On 11 Mar 2009, at 13:51, Marko Kreen wrote:

Linux kernel is moving to use -Os everywhere. AFAIK their argument is
that kernel code should not be doing anything CPU-intensive, thus
minimal cache usage is more important than unrolled loops.

This also seems to hint that -Os is not really appropriate to Postgres.
Although it would be good fit for eg. PgBouncer.

while it might be right in case of linux kernel (which I won't agree totally with personally), I don't see any reason to compare it with postgresql. Kernel is extensively use by everything in system, hence their reasoning. Postgresql is an application.

MacOS X defaults to and recommends -Os with the rationales that smaller code causes less paging and less CPU instruction cache thrashing.

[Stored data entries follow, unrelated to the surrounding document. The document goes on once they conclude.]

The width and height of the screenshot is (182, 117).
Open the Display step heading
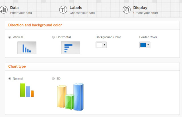click(x=140, y=8)
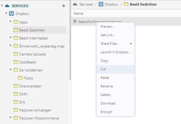The height and width of the screenshot is (124, 181).
Task: Click the cloud icon in the breadcrumb
Action: (75, 4)
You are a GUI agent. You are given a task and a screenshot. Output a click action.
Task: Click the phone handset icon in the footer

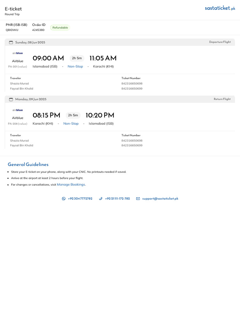101,198

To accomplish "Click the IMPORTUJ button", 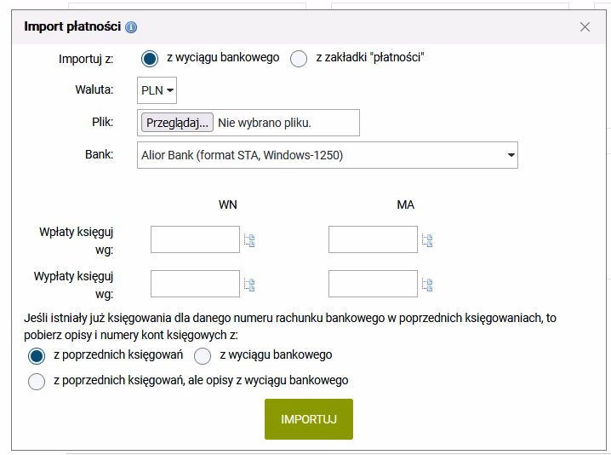I will click(308, 419).
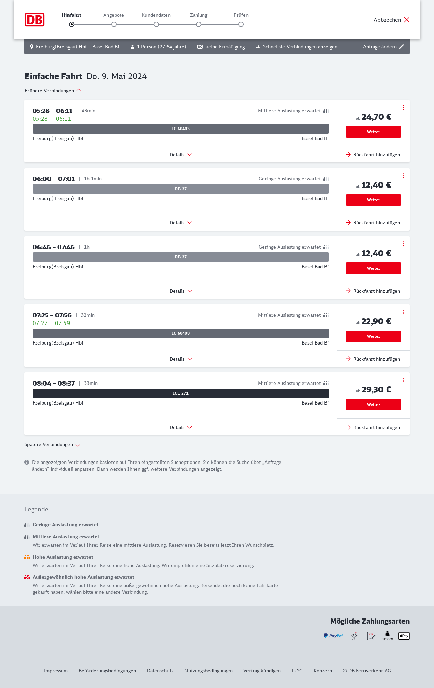The height and width of the screenshot is (688, 434).
Task: Click Weiter for the 24,70 € fare
Action: pos(373,132)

http://developer.apple.com/ReleaseNotes/DeveloperTools/RN-GCC3/index.html
For deployment builds, the recommended setting is -Os, which produces the smallest possible binary size. Generally, a binary that's smaller is also faster. That's because a large application spends much of its time paging its binary code in and out of memory. The smaller the binary, the less the application needs to page. For example, say a binary uses aggressive function inlining. That binary saves time with fewer function calls, but it could easily spend far more time paging the binary code containing those inlined functions in and out of memory.

-Os Optimize for size. -Os enables all -O2 optimizations that do not typically increase code size. It also performs further optimizations designed to reduce code size.

-Os is still "optimizing" but using a slightly different heuristic as to what "optimization" means.

That said, if postgresql is paging out, the DBA probably has postgresql or the server misconfigured.